At first I was mesmerized. The information is so well presented that the reader taste, feel, hear, and smell every single detail. From moldy  dark, dilapidated convents, to the barbaric, 'uncivilized' Incas, the taste of stale bread, and the stinky breaths of rotten teeth - it was vividly presented. The story is a riveting depiction of the terrible lives of so many people in that period of history. 

But by the 50% mark of the kindle version I had enough of the endless historical detail and the endless repeat of horror and hardship in the different story lines of the five girls, their families and the nuns. I just had enough of the never-ending stream of new characters constantly being added with their stories. The superficial, light-weight inclusion of the modern, and romantic, American girl's participation in the story almost derailed it for me. It did not quite fit into the narrative at all! What a pity! It would have been more convincing, to me personally, if she was from South America, or not present at all! 

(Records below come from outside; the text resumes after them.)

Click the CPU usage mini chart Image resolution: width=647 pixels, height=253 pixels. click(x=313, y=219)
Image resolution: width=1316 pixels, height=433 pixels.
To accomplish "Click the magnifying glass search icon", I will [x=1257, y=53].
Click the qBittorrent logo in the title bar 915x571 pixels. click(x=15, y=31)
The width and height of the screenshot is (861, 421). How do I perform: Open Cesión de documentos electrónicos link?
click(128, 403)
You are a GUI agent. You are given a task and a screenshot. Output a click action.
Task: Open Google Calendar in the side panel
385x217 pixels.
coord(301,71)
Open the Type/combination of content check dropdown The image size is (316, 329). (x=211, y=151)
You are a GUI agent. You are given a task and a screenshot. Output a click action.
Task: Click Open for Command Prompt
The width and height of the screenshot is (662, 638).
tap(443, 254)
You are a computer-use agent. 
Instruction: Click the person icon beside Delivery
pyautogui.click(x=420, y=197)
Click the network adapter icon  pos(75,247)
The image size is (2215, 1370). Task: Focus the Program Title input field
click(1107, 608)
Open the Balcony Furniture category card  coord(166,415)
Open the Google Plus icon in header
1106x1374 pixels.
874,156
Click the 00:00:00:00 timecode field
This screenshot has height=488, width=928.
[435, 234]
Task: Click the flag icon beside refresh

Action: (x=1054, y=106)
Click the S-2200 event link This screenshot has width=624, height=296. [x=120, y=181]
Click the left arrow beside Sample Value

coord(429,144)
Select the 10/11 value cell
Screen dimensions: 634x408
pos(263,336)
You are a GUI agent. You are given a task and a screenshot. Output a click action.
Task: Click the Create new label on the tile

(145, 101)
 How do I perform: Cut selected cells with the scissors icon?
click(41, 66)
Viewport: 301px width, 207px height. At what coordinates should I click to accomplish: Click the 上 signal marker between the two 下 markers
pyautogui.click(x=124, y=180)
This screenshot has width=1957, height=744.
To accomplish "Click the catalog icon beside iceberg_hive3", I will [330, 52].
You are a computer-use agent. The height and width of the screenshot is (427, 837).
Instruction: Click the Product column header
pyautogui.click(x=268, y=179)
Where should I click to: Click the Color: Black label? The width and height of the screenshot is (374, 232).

But! The Sisterhood was a learning curve. Informative, thrilling, suspenseful, masterfully presented. 

I would have loved to rate it five stars, but one stars goes awol for: 1 ) the tedious nature of the information dump.  2) Menina, with her tasteless, money-driven, mass-market, tourist-trap solution just blew it for me! Menina was too obvious an added character to make the book more of a commercially palatable chic lit target. The dignity in the tale of the nuns and the orphans was destroyed. It cheapens the story. No, she was not the heroine in this book at all, sorry! The humble, devoted, dedicated, compassionate nuns unintentionally overshadowed her in every aspect of what it means to be human and to sacrifice everything for the good of fellow human beings.There were just too many protagonists, a too detailed information overload and intense descriptions of the surroundings. However, the historical aspects of the story, with the nuns as protagonists, saved the book. Their stories were the magnificence this tale needed to make it an extraordinary read!I recommend it to anyone who is interested in this part of history and can appreciate the immense wealth of research being presented in this narrative. The story contains many elements of the Greek comedy, Lysistrata, written by Aristophanes, which was performed in 411 BC. in Athens. This aspect provides another enchanting dimension to the book. And then there is the sub-story of the swallows........!  Amazing!

All in all though, a really, really good read! I love this author's writing style and way with words. I will read her again.